Étienne de Montbrun

Étienne de Montbrun, Sébastien Gerchinovitz

We consider the problem of multi-fidelity zeroth-order optimization, where one can evaluate a function $f$ at various approximation levels (of varying costs), and the goal is to optimize $f$ with the cheapest evaluations possible. In this paper, we study certified algorithms, which are additionally required to output a data-driven upper bound on the optimization error. We first formalize the problem in terms of a min-max game between an algorithm and an evaluation environment. We then propose a certified variant of the MFDOO algorithm and derive a bound on its cost complexity for any Lipschitz function $f$. We also prove an $f$-dependent lower bound showing that this algorithm has a near-optimal cost complexity. As a direct example, we close the paper by addressing the special case of noisy (stochastic) evaluations, which corresponds to $\eps$-best arm identification in Lipschitz bandits with continuously many arms.

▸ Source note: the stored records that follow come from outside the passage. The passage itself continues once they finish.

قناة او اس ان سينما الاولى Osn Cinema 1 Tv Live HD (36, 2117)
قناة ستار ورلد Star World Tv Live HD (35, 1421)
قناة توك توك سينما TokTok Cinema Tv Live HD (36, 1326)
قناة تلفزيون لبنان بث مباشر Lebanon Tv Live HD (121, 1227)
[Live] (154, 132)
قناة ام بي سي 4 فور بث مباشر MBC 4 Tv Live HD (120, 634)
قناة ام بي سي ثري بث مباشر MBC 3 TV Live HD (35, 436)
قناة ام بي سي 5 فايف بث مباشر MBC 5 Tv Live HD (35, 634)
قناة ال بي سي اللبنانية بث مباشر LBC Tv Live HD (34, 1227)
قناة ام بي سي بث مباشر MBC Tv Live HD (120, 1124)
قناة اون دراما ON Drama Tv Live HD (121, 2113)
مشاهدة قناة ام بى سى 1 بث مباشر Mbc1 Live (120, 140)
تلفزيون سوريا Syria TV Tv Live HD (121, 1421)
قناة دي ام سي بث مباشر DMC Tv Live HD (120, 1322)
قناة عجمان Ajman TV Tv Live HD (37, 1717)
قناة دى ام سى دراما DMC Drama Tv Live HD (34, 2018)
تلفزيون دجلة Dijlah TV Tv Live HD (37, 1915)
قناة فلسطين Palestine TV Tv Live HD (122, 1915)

Pierre Gaillard, Sébastien Gerchinovitz, Étienne de Montbrun

We study the classical problem of approximating a non-decreasing function $f: \mathcal{X} \to \mathcal{Y}$ in $L^p(μ)$ norm by sequentially querying its values, for known compact real intervals $\mathcal{X}$, $\mathcal{Y}$ and a known probability measure $μ$ on $\cX$. For any function~$f$ we characterize the minimum number of evaluations of $f$ that algorithms need to guarantee an approximation $\hat{f}$ with an $L^p(μ)$ error below $ε$ after stopping. Unlike worst-case results that hold uniformly over all $f$, our complexity measure is dependent on each specific function $f$. To address this problem, we introduce GreedyBox, a generalization of an algorithm originally proposed by Novak (1992) for numerical integration. We prove that GreedyBox achieves an optimal sample complexity for any function $f$, up to logarithmic factors. Additionally, we uncover results regarding piecewise-smooth functions. Perhaps as expected, the $L^p(μ)$ error of GreedyBox decreases much faster for piecewise-$C^2$ functions than predicted by the algorithm (without any knowledge on the smoothness of $f$). A simple modification even achieves optimal minimax approximation rates for such functions, which we compute explicitly. In particular, our findings highlight multiple performance gaps between adaptive and non-adaptive algorithms, smooth and piecewise-smooth functions, as well as monotone or non-monotone functions. Finally, we provide numerical experiments to support our theoretical results.